Our guest today has been named one of the 50 leading business thinkers in the world, that's a part of the Thinkers 50 Program. She's an expert on disruptive innovation and personal disruption. She's a former award-winning stock analyst on Wall Street. She's one of Marshall Goldsmith's top 100 coaches. She's a coach for the Harvard Business School's Executive Education Program and her new book is Build An A-Team: Play To Their Strengths And Lead Them Up The Learning Curve. This is critical, the learning curve. Our guest is Whitney Johnson. Whitney, welcome to the show.

Whitney Johnson: Thank you. I'm delighted to be here.

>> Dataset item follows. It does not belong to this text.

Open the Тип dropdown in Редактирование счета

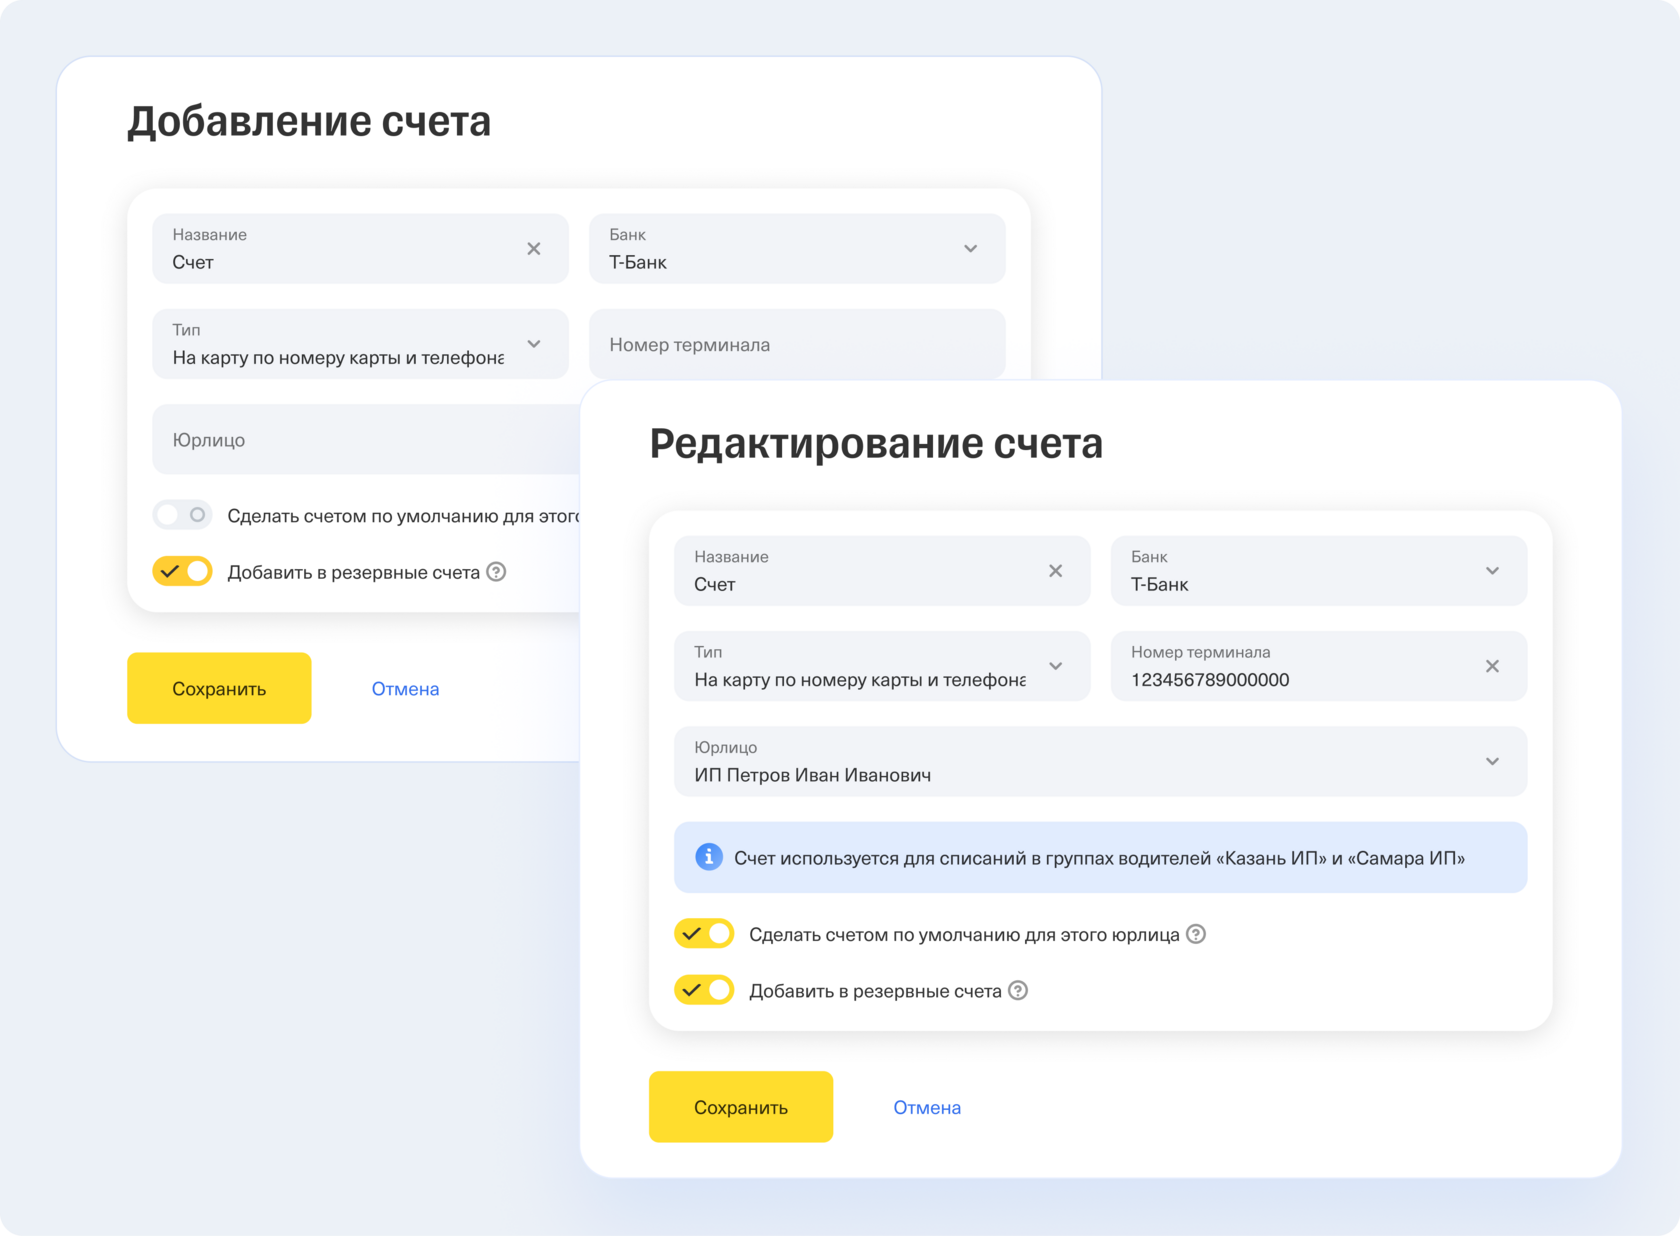[x=1055, y=666]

Kruse: Well, we're delighted to have you and we're going to talk about your new book in just a minute, but I have a tradition where I ask all of our guests the same first question because I believe failures are stepping stones, there's no win or lose, there's only win or learn, and I'm selfish. I want to learn from one of your failures, so share with us one of your best failures and what you took away from it.

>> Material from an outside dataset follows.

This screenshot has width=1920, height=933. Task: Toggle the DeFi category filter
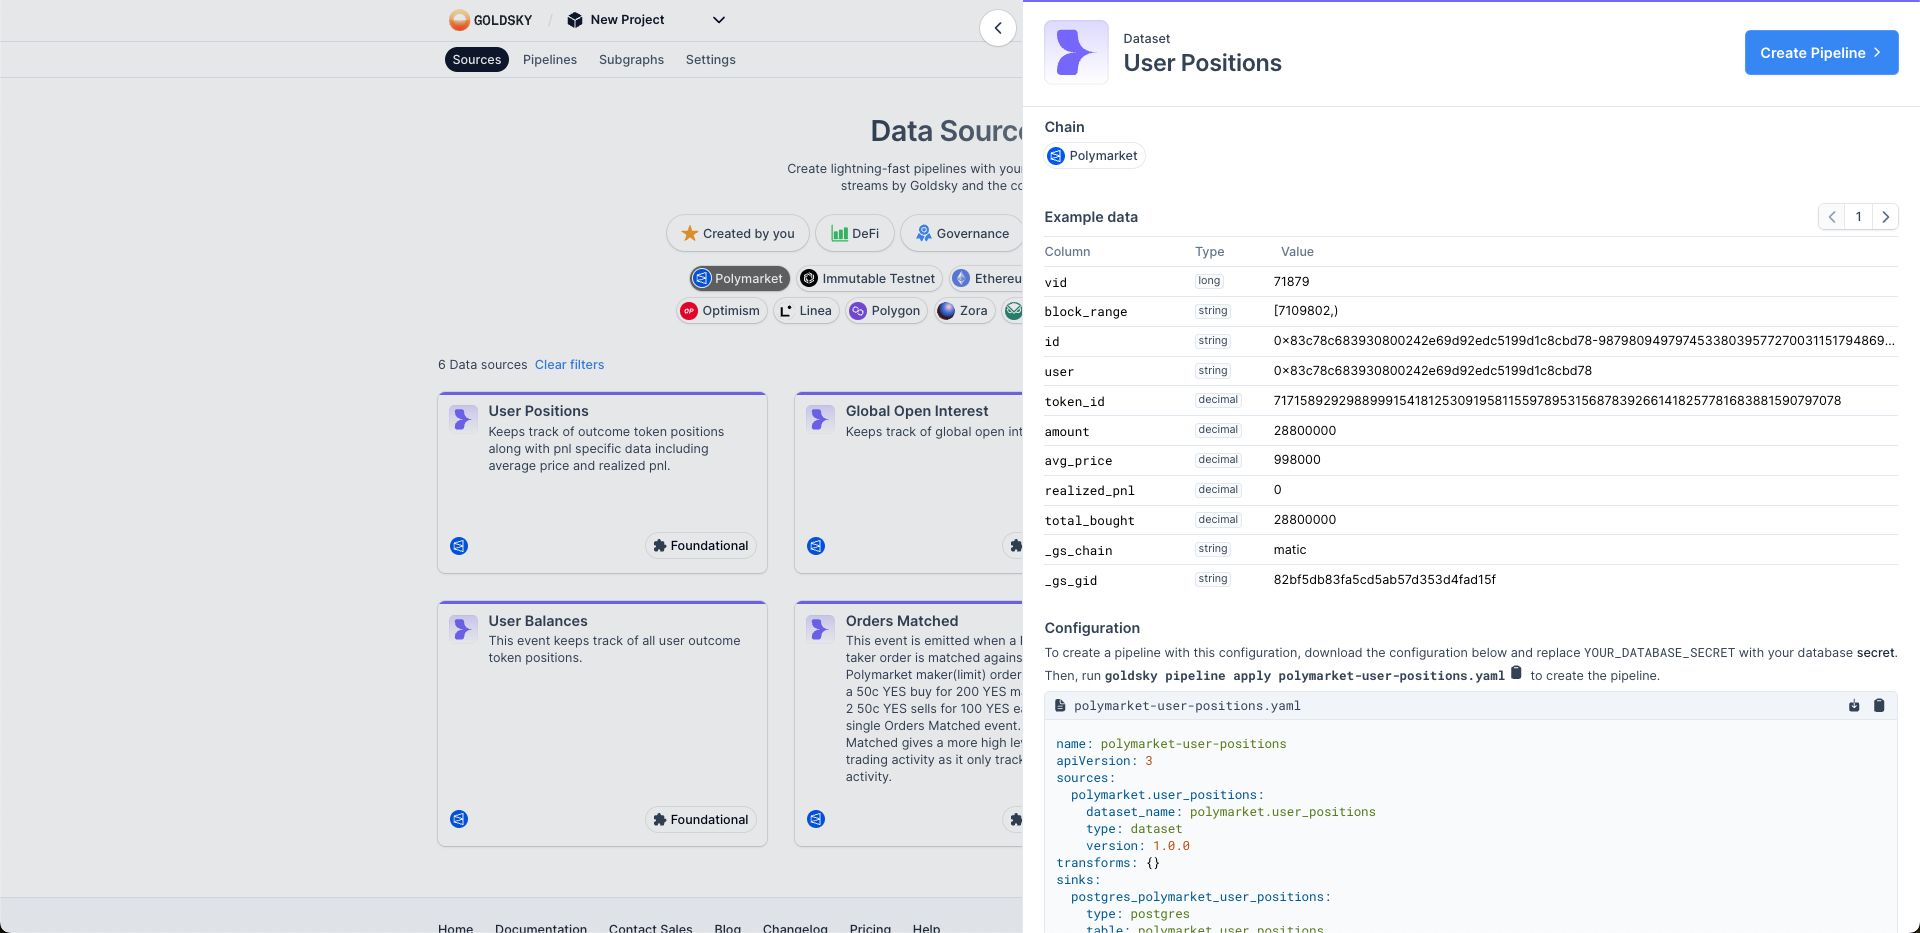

Johnson: Oh, there are so many. Let me give you one, obviously, otherwise we'll be here all day, but this is a speech that I bombed about three years ago. I was delivering it to a financial services private equity firm. I've got an investment background, so I was like, “I've got this,” you know, “I've got this.” The speech is over, they don't like it. They hate it. I have all the comment cards to prove it. Now, there were some technical issues that threw me off, but the fact is they came back and they said, “You're mechanical. You seem like you're kind of just a wind-up toy, and no one, absolutely no one in the entire audience thought this was the best speech of the conference.”

Kruse: Wow.

Johnson: The reason it's one of my best failures is that it was so bad and it stung so much, because this was my peer group, that instead of my saying, “Okay, well, bad day,” or “I just need to tweak this,” I was like, “Okay, clearly there is something wrong here and I have got to do something differently.” Now, what's interesting is over the next couple months, I spent a lot of time revamping the speech, but the content itself didn't actually change that much. What changed was my delivery and my approach to the content. Two major things that I did differently, one, and I didn't realize I was doing this, but now I understand what I was doing, is I recently had Donald Miller's StoryBrand on my podcast. He said, “Whenever you give a speech, you need to be the guide and not the hero.” I realized that at the time when I was delivering that speech, because had said to me, “Your personal story, it's so compelling, you should tell it.” Well, in this particular instance, it was a total bomb and I had to switch from being the hero to the guide. In reframing that, it made a huge difference.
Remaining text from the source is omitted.